In reality, none of us really knows how to plan for the future anymore. The future comes quickly and the game board keeps changing. Typewriters and fax machines have been replaced by computers, scanners, and email. And if you haven’t noticed, computers have been replaced by smart phones and tablets and email is being replaced by texts, Twitter and Instagram.
Do you remember waking up, getting dressed, and traveling to work–maybe listening to Imus in the Morning, or a book on tape? Today many workers roll out of bed, check their smart phones for any urgent messages, make coffee, and then wake up the laptop. Getting dressed might mean combing your hair and putting a shirt on over your pajamas in case the web meeting uses video. Co-workers are now just talking heads or a bunch of emails with bad grammar and terrible spelling (even though spell check is turned on).
And just as you begin to adjust, there’s the next thing. Now everybody is talking about “THE CLOUD”. Clouds use to be fluffy white cotton candy floating in a bright blue sky, or a huge vast gray, dismal, overcast cloud as far as you could see, or a roiling, rolling black cloud heavy with moisture and about to drench you and your freshly washed car. But that’s all yesterday.

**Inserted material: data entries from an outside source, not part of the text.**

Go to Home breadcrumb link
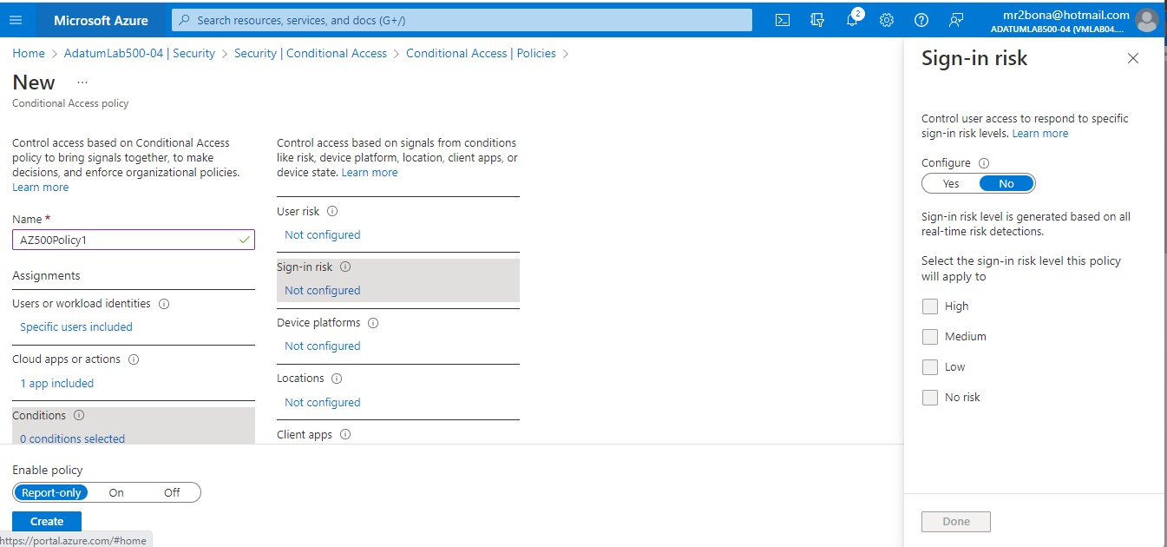Image resolution: width=1167 pixels, height=547 pixels. pyautogui.click(x=28, y=53)

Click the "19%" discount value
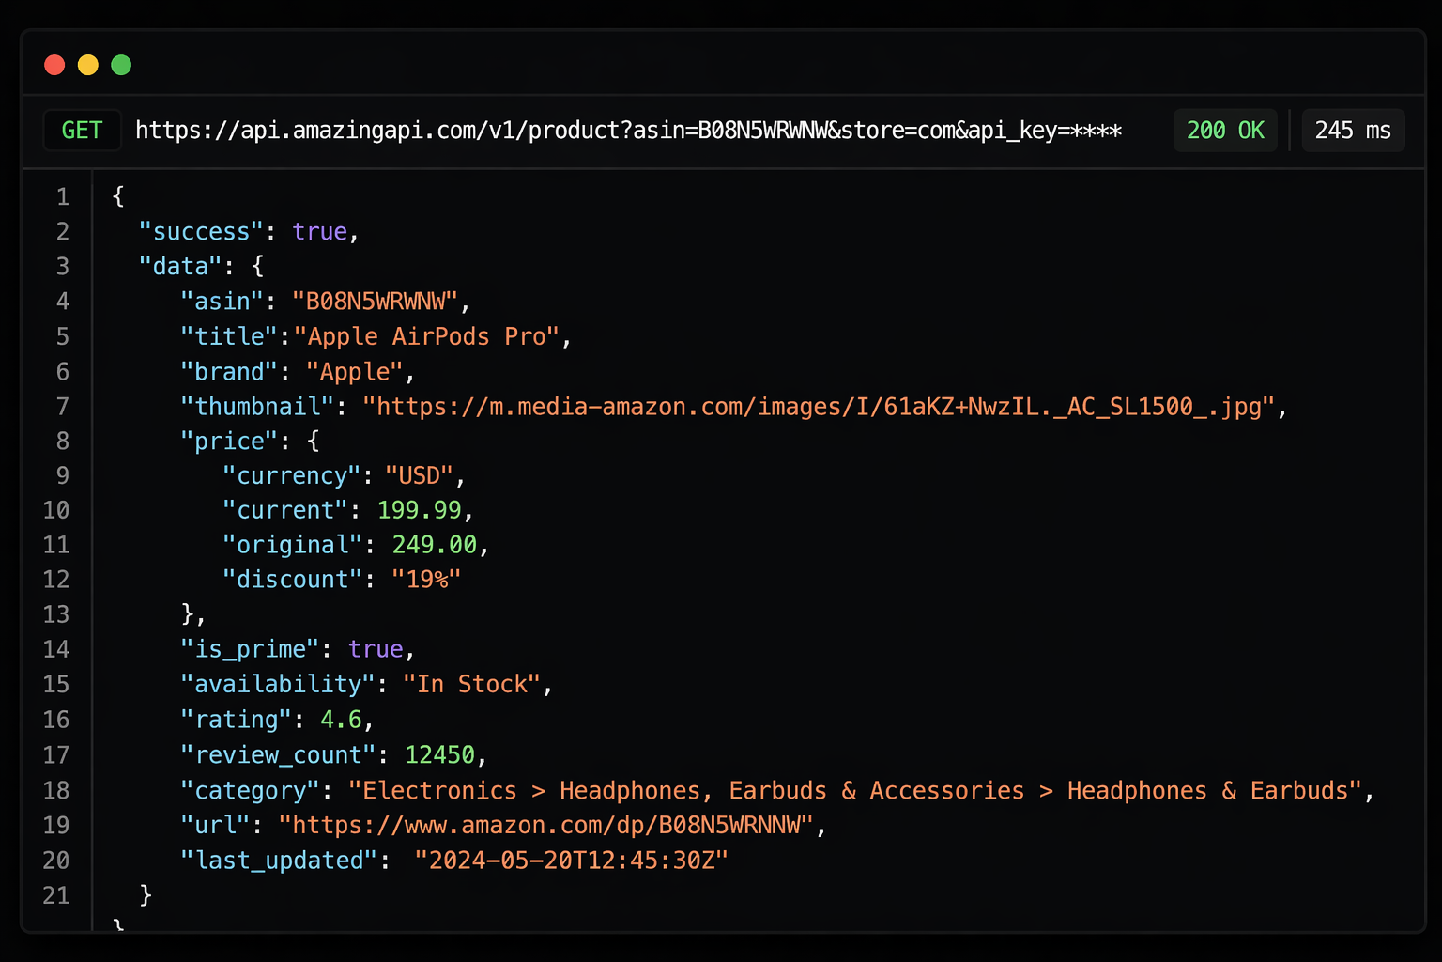425,580
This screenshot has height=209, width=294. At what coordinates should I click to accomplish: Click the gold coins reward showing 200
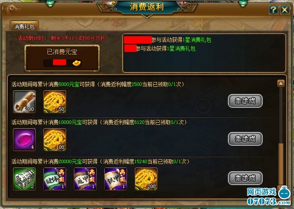coord(146,179)
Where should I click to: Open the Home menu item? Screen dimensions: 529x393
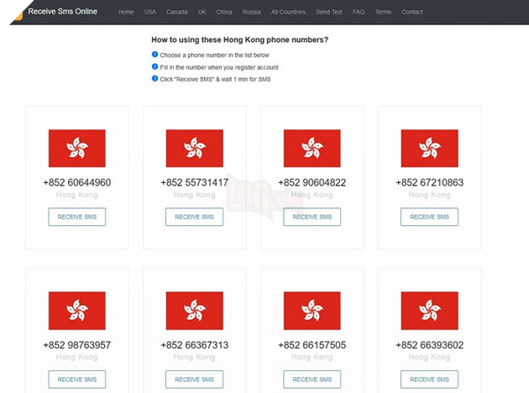126,13
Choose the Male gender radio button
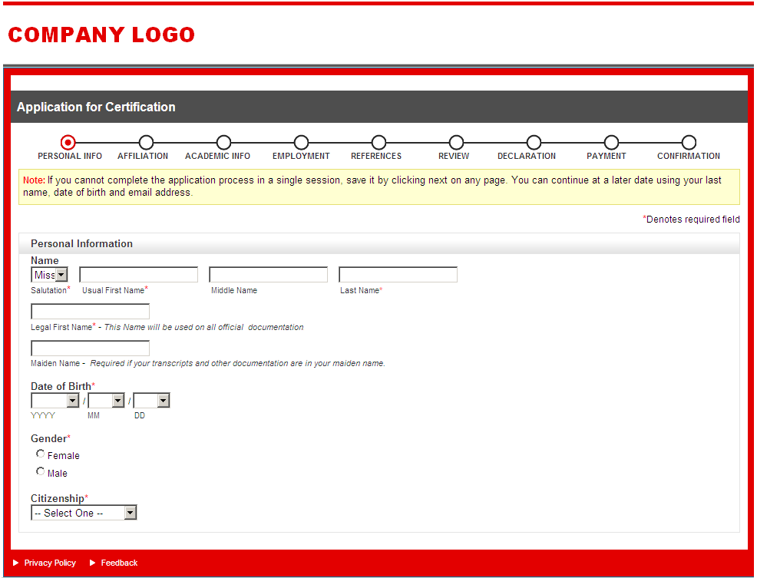The height and width of the screenshot is (578, 757). 41,471
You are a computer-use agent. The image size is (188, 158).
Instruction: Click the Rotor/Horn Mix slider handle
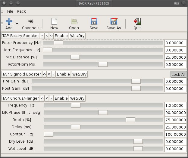tap(103, 64)
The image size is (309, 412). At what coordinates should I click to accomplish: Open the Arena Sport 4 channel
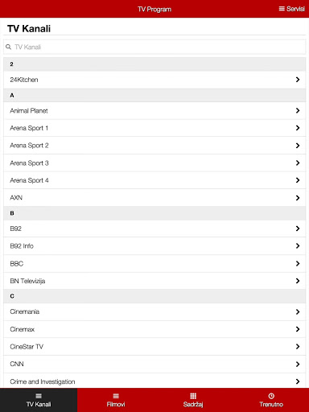[x=155, y=180]
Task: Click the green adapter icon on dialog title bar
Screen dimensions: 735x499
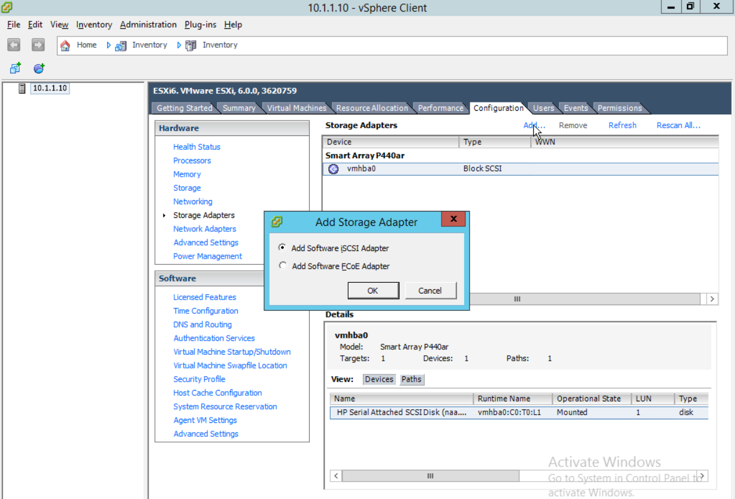Action: point(277,222)
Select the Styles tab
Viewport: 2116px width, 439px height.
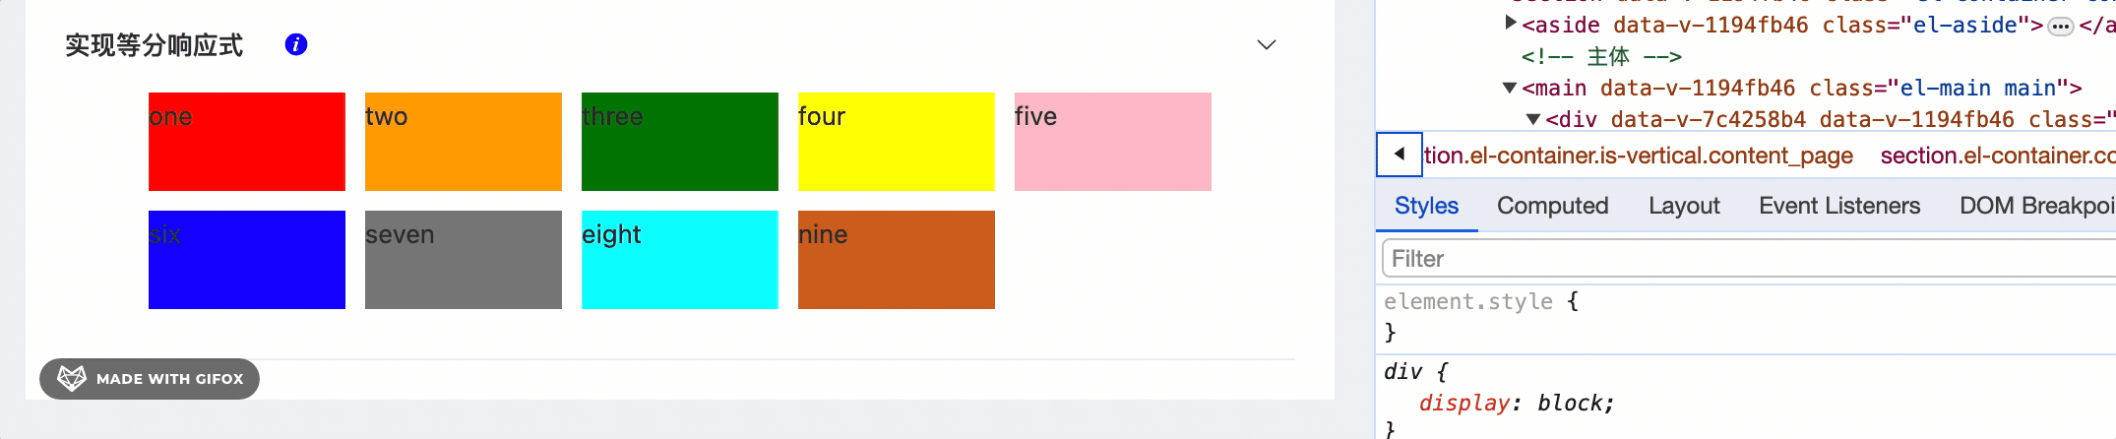[x=1426, y=206]
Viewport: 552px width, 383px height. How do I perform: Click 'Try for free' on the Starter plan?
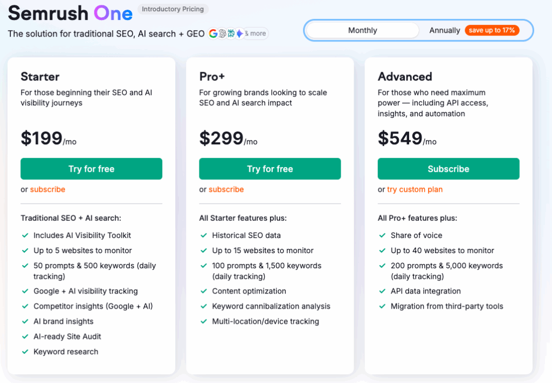pos(91,169)
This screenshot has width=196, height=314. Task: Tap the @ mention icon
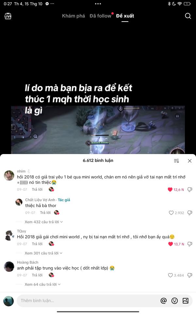pos(163,301)
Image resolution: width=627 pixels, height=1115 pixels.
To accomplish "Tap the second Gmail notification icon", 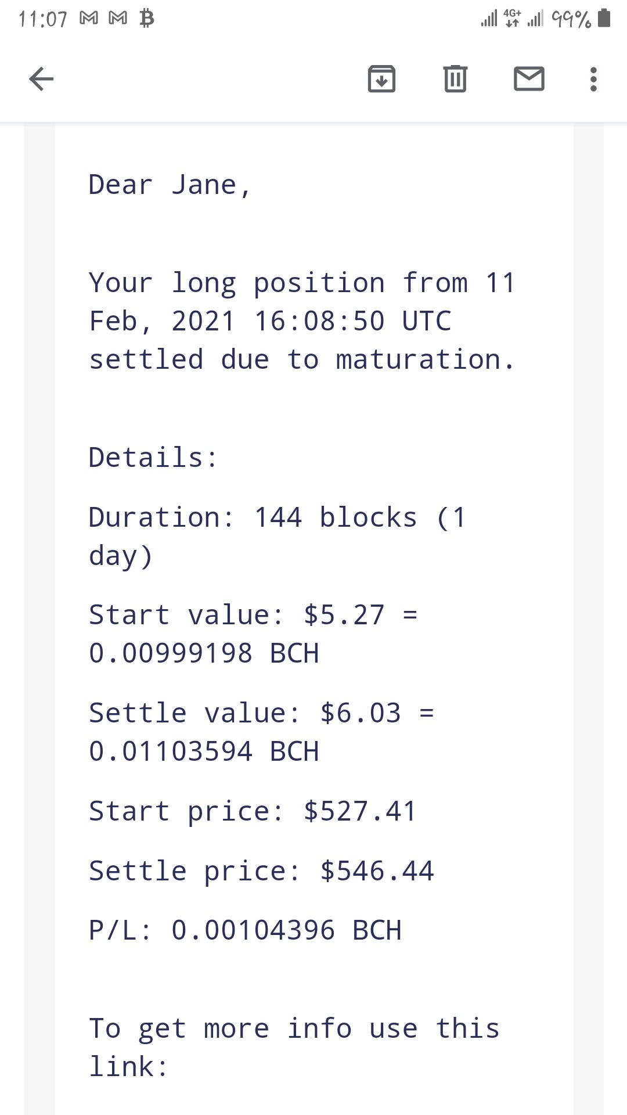I will click(x=118, y=19).
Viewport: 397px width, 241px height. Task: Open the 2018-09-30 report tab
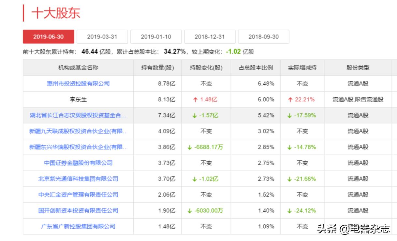[x=264, y=36]

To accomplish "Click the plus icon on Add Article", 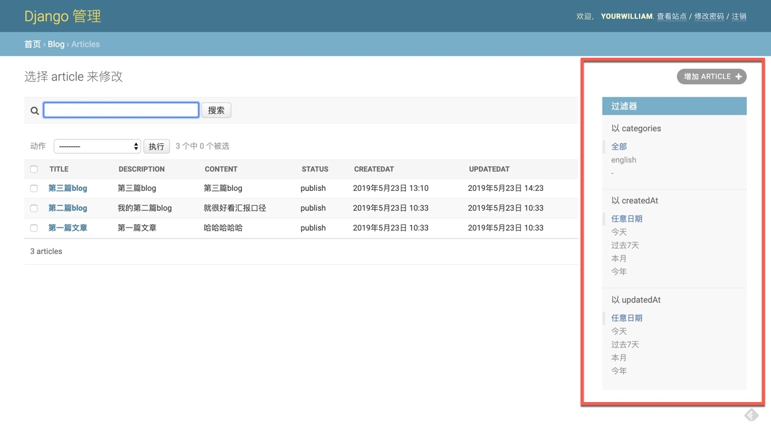I will pyautogui.click(x=738, y=76).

Today “the Cloud” is the future of computing, the future of DATA, the future of communication and connection. It’s not simply taking your data and hosting it on a server so you can connect and do your work. That’s simply a remote computer. The Cloud is what allows you to connect to other data so that you can analyze, augment, grow, and forecast your business. The Cloud allows you to take Linked In contacts and add them to your CRM data.
Most importantly, the Cloud allows you to access your data from a phone, a tablet, a computer, any time, anywhere. That is why we offer all our clients the option of deploying our Spitfire Project Management System in the Cloud.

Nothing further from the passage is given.